Gioacchino Rossini (1792-1868)
L’inganno felice, a Farsa in one act (1812)
Bertrando: Antonio Garés (tenor)
Isabella: Miriam Albano (soprano)
Ormondo: Gabriele Toia (bass)
Batone: Luigi de Donato (bass)
Tarabotto: Matteo Loi (bass)
THERESIA/Alessandro De Marchi
rec. 2023, Reate Festival, Auditorium di Santa Scolastica, Rieti, Italy
Libretto is available from the cpo website
cpo 555 222-2 [2 CDs: 90]
L’inganno felice (the fortunate deception), Rossini’s one-act farce, has a plot that is mainly backstory. The villain Ormondo has amorous designs on Duke Bertrando’s wife, Isabella, who rejects him. He vengefully attempts to bribe his henchman Batone to float her out to sea, where she will die. He also destroys her reputation by making the Duke believe she was unfaithful. Tarabotto rescues her at sea and adopts as his niece, and rechristenes her Nisa. Ten years later, she is long presumed dead, but her husband loves her still. The curtain rises on a visit by the Duke, Ormondo and Batone to the village where Isabella now resides as Nisa. The Duke and Batone are struck by the resemblance of Tarrabotto’s niece to the lost Isabella. Ormondo also recognises her, and instructs Batone to abduct and kill her. But at last Isabella shows who she really is, and is reunited with the Duke, while Ormondo is arrested.
Rossini’s farsa is clearly less a farce than – in the words of Rossini authority Richard Osborne – “a romantic melodrama with comic interludes”. He also notes that “of the four solo arias in the opera” only Isabella’s Al più dolce e caro oggetto (for the dearest, sweetest person) “has real distinction”, and even that is relative. This is not essential Rossini, but the piece is an enjoyable early example of a prodigious gift soon to blossom into international fame. As such, it has much to offer, and not only to the capacious shelves of the Rossini completist.
Isabella in the recording does not dominate vocally as one would hope. Soprano Miriam Albano has an attractive voice, and sings with skill. One would be happy to encounter her on this form in the theatre, for she sounds engaged in the drama and in her part in its unfolding. If real vocal distinction eludes her here, she never lets the work down.
Duke Bertrando, tenor Antonio Garés, is satisfactory. His pleasing basic tone is occasionally audibly stretched by the music – not uncommon in Rossini’s tenor writing. The three low-voice male roles are taken well enough. In sum, though, this not an issue a collector would seek out for the singing but rather for the repertoire. The musicians of THERESIA play well enough; there is no chorus in the farsa. Alessandro De Marchi directs them with commendable balance and care for his singers, in good sound. There is a booklet with notes in English and German, but no libretto, not even the Italian text. The libretto is available online, at the label’s website, with an English translation.

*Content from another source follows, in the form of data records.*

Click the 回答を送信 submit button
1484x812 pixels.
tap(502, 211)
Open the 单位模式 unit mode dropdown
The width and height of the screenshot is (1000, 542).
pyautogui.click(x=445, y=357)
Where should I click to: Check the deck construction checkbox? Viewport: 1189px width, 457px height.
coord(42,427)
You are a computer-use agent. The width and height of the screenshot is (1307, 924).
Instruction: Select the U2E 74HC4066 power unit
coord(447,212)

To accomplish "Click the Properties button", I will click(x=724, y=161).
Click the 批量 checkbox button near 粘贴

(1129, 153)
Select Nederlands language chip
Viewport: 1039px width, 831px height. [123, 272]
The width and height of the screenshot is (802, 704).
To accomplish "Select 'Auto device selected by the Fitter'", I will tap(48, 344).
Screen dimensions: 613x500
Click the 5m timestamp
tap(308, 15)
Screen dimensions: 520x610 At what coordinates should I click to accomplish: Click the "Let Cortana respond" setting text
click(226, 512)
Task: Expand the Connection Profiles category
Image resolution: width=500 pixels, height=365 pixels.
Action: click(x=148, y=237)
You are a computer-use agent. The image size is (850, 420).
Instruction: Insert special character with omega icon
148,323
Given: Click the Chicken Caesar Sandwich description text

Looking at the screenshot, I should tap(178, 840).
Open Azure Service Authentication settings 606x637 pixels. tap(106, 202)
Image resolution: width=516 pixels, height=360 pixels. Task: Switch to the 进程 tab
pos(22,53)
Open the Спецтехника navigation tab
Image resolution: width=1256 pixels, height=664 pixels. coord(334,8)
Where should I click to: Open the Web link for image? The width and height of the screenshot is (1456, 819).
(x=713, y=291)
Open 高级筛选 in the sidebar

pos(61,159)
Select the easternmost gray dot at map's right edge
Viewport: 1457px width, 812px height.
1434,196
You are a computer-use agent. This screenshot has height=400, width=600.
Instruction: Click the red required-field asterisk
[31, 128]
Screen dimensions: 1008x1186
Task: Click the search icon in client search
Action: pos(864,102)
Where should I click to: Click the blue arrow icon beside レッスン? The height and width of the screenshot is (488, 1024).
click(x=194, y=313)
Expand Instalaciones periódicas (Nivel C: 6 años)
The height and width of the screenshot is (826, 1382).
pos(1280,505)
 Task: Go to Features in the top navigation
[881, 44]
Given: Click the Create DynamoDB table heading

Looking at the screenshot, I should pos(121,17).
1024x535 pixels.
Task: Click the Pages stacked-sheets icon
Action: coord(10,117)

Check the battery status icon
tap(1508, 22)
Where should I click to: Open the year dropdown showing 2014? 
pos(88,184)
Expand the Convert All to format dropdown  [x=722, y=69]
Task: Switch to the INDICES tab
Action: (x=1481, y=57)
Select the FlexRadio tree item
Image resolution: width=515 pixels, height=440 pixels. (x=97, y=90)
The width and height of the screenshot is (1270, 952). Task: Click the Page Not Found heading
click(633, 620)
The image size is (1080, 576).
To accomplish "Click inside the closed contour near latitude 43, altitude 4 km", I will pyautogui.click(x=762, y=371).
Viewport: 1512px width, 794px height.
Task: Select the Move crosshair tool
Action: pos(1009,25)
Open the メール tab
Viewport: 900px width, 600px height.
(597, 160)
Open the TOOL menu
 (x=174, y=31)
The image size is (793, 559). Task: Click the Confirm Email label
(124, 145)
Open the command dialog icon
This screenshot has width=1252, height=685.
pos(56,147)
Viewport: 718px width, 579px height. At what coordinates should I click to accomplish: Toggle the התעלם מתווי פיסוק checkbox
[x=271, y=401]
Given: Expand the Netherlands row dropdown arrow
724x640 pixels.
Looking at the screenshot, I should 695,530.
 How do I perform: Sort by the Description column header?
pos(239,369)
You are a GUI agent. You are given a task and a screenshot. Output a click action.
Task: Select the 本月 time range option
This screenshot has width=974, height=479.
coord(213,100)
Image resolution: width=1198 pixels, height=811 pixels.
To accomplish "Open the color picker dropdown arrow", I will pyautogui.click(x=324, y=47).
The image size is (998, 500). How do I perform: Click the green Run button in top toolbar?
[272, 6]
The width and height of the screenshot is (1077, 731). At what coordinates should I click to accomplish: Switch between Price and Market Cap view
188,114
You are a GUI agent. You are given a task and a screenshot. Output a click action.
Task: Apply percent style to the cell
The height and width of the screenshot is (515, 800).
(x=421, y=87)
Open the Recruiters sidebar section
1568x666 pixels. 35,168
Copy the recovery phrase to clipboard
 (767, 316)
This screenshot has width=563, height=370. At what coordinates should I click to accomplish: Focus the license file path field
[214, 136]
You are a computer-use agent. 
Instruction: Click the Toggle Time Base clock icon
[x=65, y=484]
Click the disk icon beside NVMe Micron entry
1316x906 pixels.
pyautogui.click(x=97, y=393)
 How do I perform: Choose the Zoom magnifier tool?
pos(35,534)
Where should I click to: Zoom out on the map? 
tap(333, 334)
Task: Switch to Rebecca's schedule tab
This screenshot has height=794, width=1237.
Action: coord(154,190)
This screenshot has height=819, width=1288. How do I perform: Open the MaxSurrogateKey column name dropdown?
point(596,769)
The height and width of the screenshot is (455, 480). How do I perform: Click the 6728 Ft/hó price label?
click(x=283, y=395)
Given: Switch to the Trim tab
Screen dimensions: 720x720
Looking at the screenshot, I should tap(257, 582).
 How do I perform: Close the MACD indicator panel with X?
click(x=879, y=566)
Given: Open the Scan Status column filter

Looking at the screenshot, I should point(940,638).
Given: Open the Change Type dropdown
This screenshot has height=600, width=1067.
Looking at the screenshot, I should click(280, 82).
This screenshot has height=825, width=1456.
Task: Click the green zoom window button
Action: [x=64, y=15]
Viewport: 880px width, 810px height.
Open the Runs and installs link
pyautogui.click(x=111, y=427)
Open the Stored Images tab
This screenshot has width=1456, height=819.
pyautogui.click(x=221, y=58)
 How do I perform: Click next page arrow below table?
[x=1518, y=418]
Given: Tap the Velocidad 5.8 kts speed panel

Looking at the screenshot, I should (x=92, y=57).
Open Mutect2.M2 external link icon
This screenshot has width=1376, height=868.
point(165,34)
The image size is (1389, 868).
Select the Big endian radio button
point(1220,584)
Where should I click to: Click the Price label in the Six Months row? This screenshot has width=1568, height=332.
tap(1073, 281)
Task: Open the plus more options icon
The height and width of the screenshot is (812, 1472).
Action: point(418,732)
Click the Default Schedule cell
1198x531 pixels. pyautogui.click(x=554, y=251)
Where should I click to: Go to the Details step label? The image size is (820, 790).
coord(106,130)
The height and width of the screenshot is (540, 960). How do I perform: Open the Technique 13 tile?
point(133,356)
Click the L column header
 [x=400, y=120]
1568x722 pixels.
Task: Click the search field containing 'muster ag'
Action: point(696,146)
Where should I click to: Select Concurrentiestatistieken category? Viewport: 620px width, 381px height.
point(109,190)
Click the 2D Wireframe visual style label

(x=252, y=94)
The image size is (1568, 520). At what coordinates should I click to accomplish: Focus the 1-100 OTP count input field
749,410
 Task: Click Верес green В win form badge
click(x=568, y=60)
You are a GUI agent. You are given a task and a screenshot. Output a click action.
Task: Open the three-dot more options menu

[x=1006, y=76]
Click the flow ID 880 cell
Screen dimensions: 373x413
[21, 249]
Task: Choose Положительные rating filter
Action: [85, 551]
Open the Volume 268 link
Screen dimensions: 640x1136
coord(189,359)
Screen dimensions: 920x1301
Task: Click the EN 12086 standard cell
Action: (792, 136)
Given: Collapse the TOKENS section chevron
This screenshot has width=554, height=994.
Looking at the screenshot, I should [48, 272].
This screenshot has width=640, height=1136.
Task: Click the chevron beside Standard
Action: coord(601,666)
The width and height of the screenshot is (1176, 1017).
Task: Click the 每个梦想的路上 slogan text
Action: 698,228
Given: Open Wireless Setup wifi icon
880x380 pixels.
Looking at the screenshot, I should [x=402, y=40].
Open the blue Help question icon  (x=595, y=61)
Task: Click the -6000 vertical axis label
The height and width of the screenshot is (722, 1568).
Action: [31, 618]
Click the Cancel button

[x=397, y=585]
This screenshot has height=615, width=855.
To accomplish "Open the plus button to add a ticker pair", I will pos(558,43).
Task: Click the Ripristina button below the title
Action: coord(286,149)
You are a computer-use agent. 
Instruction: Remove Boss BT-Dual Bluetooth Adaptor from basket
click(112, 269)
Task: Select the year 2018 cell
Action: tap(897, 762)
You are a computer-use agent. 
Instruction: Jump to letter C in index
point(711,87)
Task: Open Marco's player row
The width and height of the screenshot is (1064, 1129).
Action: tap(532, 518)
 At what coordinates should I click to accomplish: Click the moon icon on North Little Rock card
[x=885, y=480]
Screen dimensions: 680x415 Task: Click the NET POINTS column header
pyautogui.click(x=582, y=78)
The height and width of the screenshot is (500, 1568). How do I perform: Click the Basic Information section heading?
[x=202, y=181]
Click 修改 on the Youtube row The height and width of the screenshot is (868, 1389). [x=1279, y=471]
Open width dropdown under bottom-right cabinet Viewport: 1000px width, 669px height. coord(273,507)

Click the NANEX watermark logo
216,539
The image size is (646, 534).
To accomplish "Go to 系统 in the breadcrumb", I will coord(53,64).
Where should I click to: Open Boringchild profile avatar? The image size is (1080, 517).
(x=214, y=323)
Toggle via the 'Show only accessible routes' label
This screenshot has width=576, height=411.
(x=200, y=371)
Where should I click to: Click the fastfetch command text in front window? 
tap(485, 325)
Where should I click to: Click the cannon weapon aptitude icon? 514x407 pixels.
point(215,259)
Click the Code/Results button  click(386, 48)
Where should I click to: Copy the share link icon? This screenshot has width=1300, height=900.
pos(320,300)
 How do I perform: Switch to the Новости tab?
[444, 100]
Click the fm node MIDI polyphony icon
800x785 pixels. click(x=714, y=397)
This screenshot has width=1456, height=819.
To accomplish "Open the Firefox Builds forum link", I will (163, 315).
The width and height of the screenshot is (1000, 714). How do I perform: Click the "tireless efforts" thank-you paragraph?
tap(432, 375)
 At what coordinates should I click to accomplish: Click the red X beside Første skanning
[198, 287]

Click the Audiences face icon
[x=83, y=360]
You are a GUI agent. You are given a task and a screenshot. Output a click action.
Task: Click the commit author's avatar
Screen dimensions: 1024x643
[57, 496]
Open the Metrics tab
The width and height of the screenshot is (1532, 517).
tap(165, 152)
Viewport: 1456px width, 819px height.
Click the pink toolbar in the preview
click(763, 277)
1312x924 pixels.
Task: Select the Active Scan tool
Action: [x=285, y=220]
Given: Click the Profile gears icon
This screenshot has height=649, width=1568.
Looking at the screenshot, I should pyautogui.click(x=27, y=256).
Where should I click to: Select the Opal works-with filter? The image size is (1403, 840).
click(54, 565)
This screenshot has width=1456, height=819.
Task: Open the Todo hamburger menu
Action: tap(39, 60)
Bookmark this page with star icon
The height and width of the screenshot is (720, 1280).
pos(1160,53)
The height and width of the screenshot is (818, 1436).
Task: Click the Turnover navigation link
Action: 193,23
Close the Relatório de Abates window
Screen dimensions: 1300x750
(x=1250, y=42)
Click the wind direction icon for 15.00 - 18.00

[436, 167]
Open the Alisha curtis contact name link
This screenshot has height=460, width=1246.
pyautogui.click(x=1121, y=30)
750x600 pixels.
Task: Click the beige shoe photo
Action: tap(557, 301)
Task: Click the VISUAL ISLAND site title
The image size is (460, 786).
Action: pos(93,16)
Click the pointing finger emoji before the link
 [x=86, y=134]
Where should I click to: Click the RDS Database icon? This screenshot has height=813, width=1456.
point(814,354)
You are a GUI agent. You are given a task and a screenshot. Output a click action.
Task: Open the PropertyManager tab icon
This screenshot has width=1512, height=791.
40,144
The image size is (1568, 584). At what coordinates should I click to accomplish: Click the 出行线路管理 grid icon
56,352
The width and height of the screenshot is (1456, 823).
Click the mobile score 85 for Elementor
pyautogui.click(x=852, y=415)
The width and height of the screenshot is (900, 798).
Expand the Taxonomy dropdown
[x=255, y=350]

This is one of several recordings of this opera. I fear it is at most the second best while one can still find copies of Erato’s 1997 version, which Marc Minkowski conducted very persuasively. His leads – Annick Massis as Isabella, Raul Gimenéz as Don Bertrando and Rodney Gilfrey as Batone – are a cut above the performers here. The Erato sound is still very good, the work fits onto one disc, and there is a full Italian libretto with parallel translations in English, French and German.